如見全身水腫,皮疹癢或有濕疹、皮膚感染,尿少而赤,有尿痛,舌苦黃膩,脈濡滑數,此為濕熱壅滯嚴重。治療應治標為主,清熱利濕。藥用白花蛇舌草、蟬衣、蒼術、黃柏、苦參、地膚子、白癬皮、銀花、連翹、生米仁、益母草等。對于這種情況,米仁效果很好,必重用,每劑藥用到300克以上。如病人水腫消退或無水腫而以蛋白尿為主者,此為脾虛運化失司、清陽不升、水谷精微下陷;腎虛封藏失職、腎不藏精則精微外泄。此多為病情的平穩期,治以健脾益氣,補腎填精,佐以固澀,藥用生黃芪、太子參、白術、山藥、蓮子、扁豆、芡實、金櫻子、桑螵蛸、白果、沙苑子、覆盆子、龍骨、牡蠣、三七、仙鶴草、枸杞子、山茱萸、女貞子等。

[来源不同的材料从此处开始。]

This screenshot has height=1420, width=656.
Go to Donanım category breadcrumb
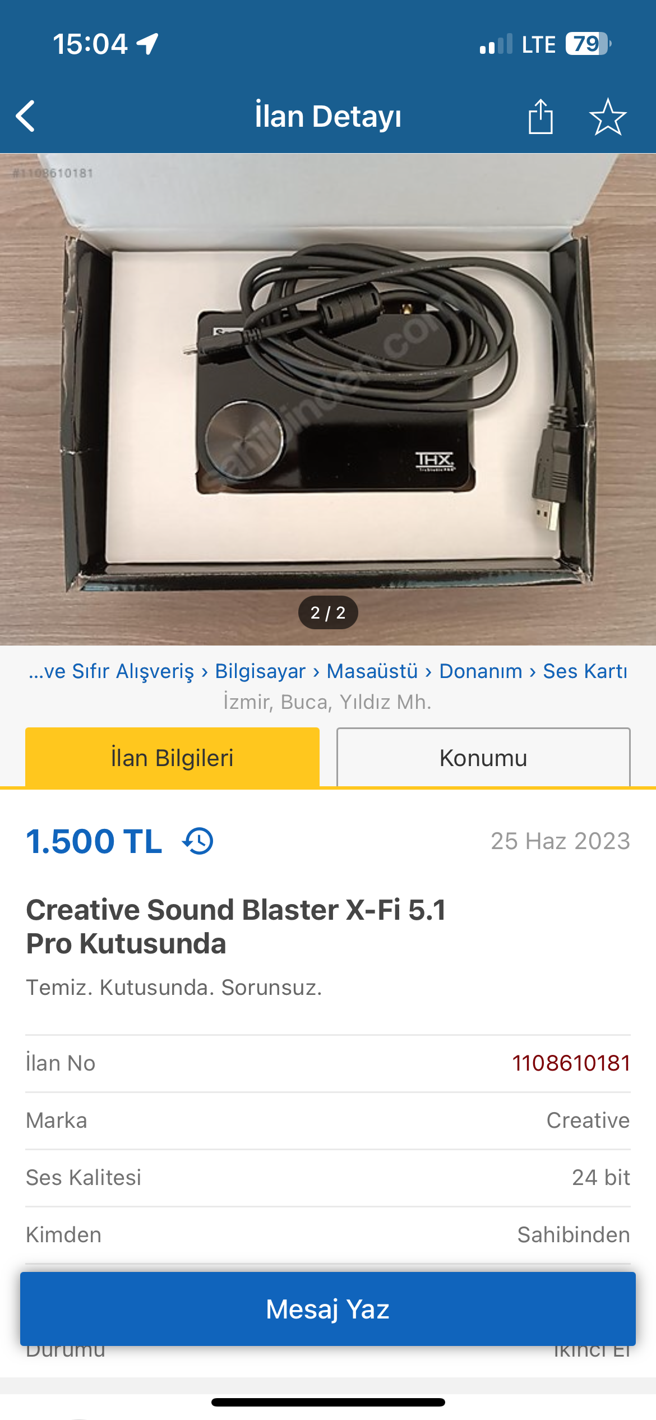pos(481,671)
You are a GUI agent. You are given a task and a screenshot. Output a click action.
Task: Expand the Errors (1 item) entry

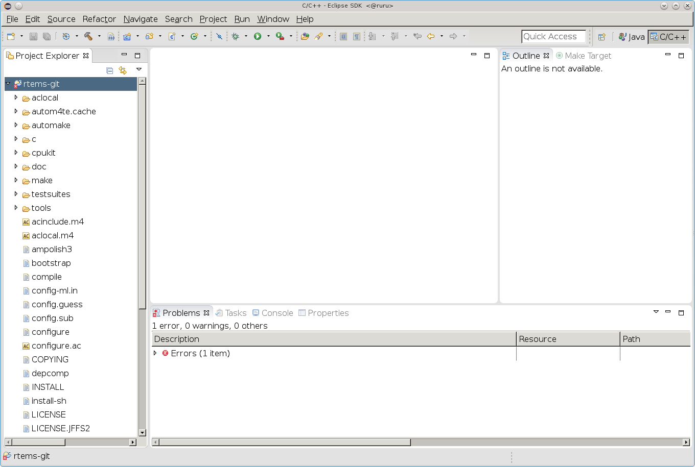click(155, 353)
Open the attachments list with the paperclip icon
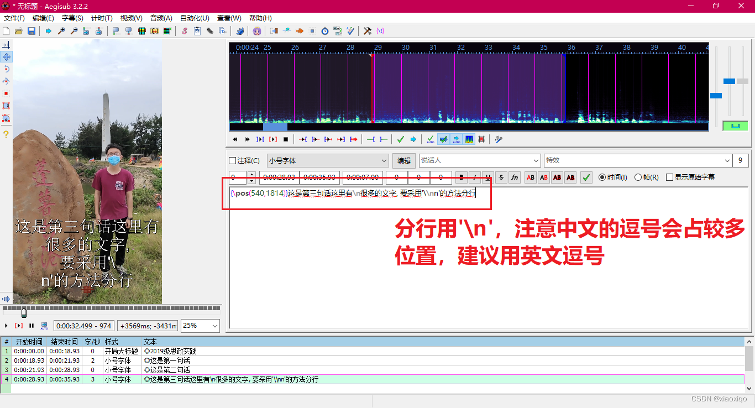The image size is (755, 408). pyautogui.click(x=209, y=31)
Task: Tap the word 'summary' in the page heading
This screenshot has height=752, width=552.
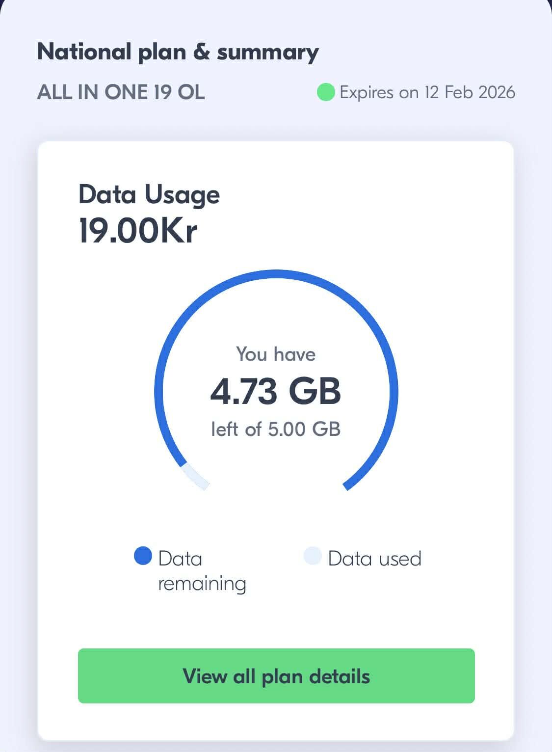Action: 268,52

本病纏綿難治,熱毒壅盛、濕熱纏綿、瘀血阻滯等是標癥中突出的矛盾,治療時在扶正固本的基礎上,必用清熱解毒、清利濕熱、祛風勝濕和活血化瘀以治標,要不體虛永無法補。清熱解毒法主要是針對上呼吸道感染、扁桃體炎、皮膚感染等熱毒壅盛而誘發和加重慢性腎炎病情的情況。初發多兼風熱,日久則易傷陰,可根據不同感染部位進行加減選藥。如伴咽炎、扁桃體炎,可用金銀花、野菊花、蒲公英、紫花地丁、黃芩、蟬蛻、僵蠶、連翹、蚤休、桔梗、牛蒡子。傷陰者加生地黃、玄參、麥冬、沙參。伴皮膚感染,可加丹皮、赤芍、白蒺藜、地膚子、白鮮皮、苦參、蛇蛻。伴胃炎、腸炎加黃連、馬齒莧、葛根、地錦草等。伴肝炎可加柴胡、茵陳、雞骨草、虎杖、苦丁茶、金錢草。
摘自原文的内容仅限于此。